Management of inventory is another important aspect of a business. The goal here is to maintain an optimal level of inventory. If the inventory levels are too low, it can lead to a loss of sales because of stock-outs. At the same time, if there is too much inventory, it indicates that the firm’s excess capital is tied up in inventory, which could have otherwise been used to invest in short-term securities, or to clear debt.
To evaluate inventory management, the manager can observe the average days of inventory, or inventory turnover ratio. If the average days of inventory is increasing (turnover ratio decreasing), this indicates a very large inventory and the manager should take steps to bring it down to a reasonable level.
The average days of inventory and inventory turnover can also be compared to peers in the industry and with the company’s past performance to see the trends. Comparing these ratios with companies in other industries can provide false signals, as each industry will have a different benchmark. For example, retail stores will have a high turnover ratio compared to automobile show rooms.

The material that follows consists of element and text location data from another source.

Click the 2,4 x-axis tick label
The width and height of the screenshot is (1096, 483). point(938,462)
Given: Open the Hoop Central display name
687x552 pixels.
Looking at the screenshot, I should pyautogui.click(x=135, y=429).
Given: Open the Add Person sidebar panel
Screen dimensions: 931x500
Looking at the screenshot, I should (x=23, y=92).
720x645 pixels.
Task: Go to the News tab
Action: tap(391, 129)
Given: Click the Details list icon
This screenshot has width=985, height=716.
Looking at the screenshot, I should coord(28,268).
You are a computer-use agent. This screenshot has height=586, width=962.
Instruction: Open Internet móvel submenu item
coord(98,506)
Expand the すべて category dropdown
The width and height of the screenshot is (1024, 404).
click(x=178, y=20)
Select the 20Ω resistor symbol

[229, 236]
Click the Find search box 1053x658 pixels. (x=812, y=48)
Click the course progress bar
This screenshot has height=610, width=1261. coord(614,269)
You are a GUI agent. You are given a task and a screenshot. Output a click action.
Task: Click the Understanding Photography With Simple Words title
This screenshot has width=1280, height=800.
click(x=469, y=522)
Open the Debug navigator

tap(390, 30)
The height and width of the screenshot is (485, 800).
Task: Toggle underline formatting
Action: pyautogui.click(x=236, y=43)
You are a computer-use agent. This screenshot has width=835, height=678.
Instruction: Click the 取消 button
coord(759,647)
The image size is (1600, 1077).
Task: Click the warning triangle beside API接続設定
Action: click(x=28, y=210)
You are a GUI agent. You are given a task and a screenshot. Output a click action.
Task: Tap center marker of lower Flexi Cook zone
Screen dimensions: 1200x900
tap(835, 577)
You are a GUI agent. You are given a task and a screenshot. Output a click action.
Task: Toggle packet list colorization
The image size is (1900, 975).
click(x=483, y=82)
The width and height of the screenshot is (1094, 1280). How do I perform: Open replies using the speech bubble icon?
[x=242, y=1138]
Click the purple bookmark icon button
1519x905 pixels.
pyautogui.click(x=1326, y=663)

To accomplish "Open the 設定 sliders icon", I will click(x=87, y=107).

Companies also employ innovative techniques and technology to bring their levels of inventory down. One such approach is the economic-order quantity-reorder point, under which the company forecasts demand. These forecasts help the company determine the levels at which the new inventory is ordered. Another method is the just-in-time method, which is based on the philosophy of producing and delivering finished goods just in time for selling.
The key to effectively managing inventory levels is to strike a balance between the risks and returns from overinvestment and underinvestment in inventory.